Background: Attention to cultural beliefs and values is a critical component of culturally competent cancer care for prevention, treatment, and control among all individuals. Yet, culturally tailored interventions have only been developed for racial and ethnic minorities. This is because cultural beliefs and values for cancer behavioral outcomes have only been ascribed to and evaluated in racial and ethnic groups.

Objective: The purpose of this study was to evaluate racial and ethnic differences in cultural beliefs and values related to religiosity, collectivism, individualism, and past and present temporal orientation for cancer prevention and control (CPC) in a national random sample of African Americans, whites, and Hispanic adults (n=1699). Respondents completed the Multi-Dimensional Cultural Values Assessment Tool (MCVAT) to assess cultural beliefs and values for CPC.

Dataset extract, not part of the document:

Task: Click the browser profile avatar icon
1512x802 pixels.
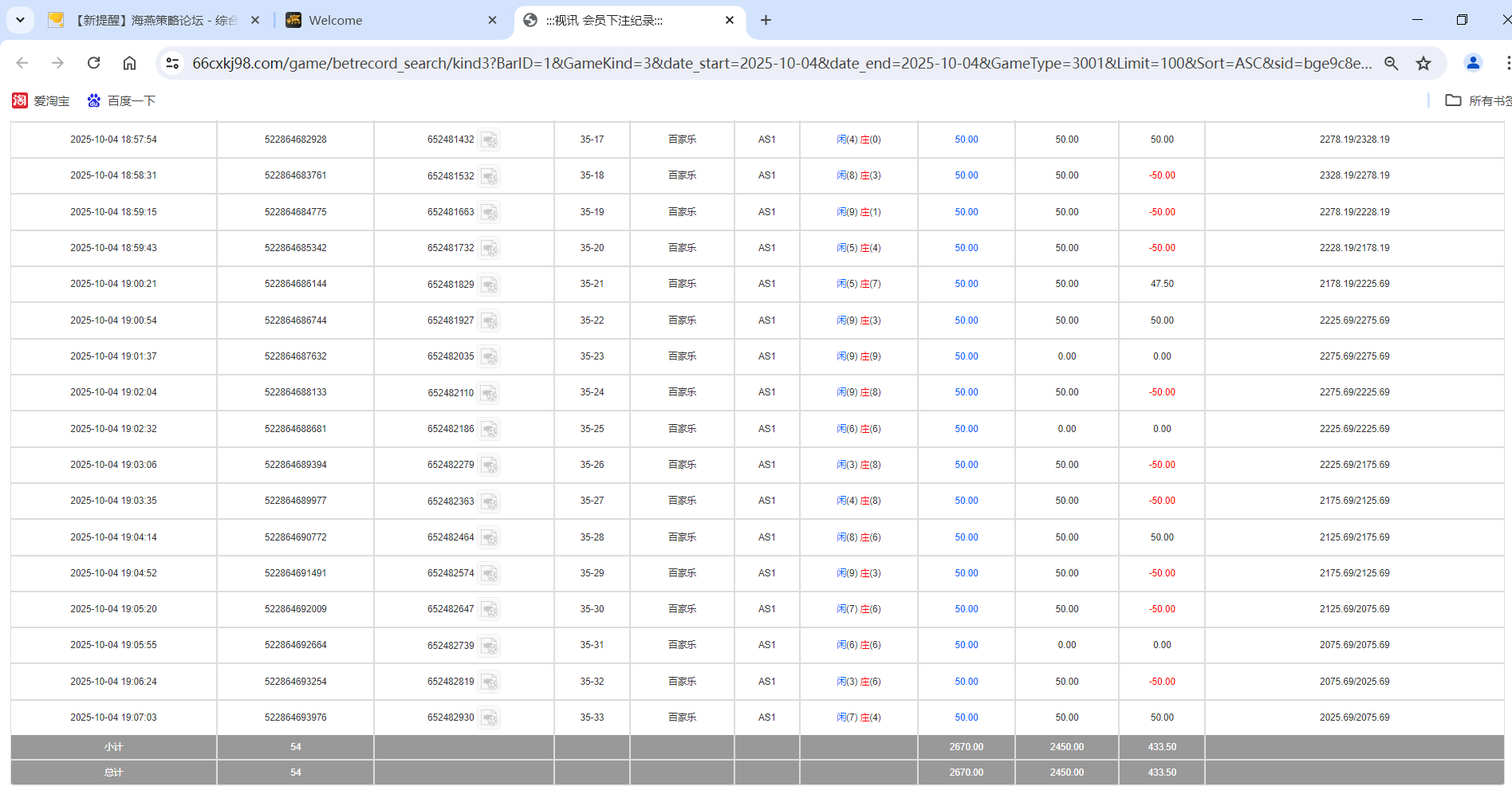Action: (x=1472, y=62)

Results: There were significant racial/ethnic differences only in religious beliefs and values for CPC. Compared to whites, African Americans (Coefficient=3.75, p=0.001) and Hispanic (Coefficient=2.42, p=0.001) reported significantly greater religiosity. In addition, religious values were higher among respondents who were female (Coefficient=1.10, p=0.01), those who were high school graduates or had less education (Coefficient=-1.87, p=0.001), and respondents who had incomes less than $50,000 (Coefficient=-2.23, p=0.001). Education had a similar association with collectivist values (Coefficient=-1.01, p=0.01), but only the comparison of Hispanics versus whites had a significant association with these values (oefficient=0.76, p=0.04), individualistic values for CPC (Coefficient=1.04, p=0.001), and past (OR=1.85, 95% CI=1.28, 2.68, p=0.001) and present temporal orientation (OR=1.72, 95% CI=1.21, 2.44, p=0.003).

Conclusions: With the exception of religiosity, there are few differences in cultural beliefs and values for CPC between African Americans, whites, and Hispanics. Endorsement of cultural beliefs and values should not be assumed based on racial and ethnic group membership. Rather, cultural beliefs and values for CPC should be evaluated individually among patients and at-risk groups to provide culturally competent cancer care.

Citation Format: Melanie Jefferson, Jodie Riley, Lashanta Rice, Chanita Hughes-Halbert. Racial differences in cultural values for cancer prevention and control: Fact or fiction. [abstract]. In: Proceedings of the Seventh AACR Conference on The Science of Health Disparities in Racial/Ethnic Minorities and the Medically Underserved; Nov 9-12, 2014; San Antonio, TX. Philadelphia (PA): AACR; Cancer Epidemiol Biomarkers Prev 2015;24(10 Suppl):Abstract nr A55.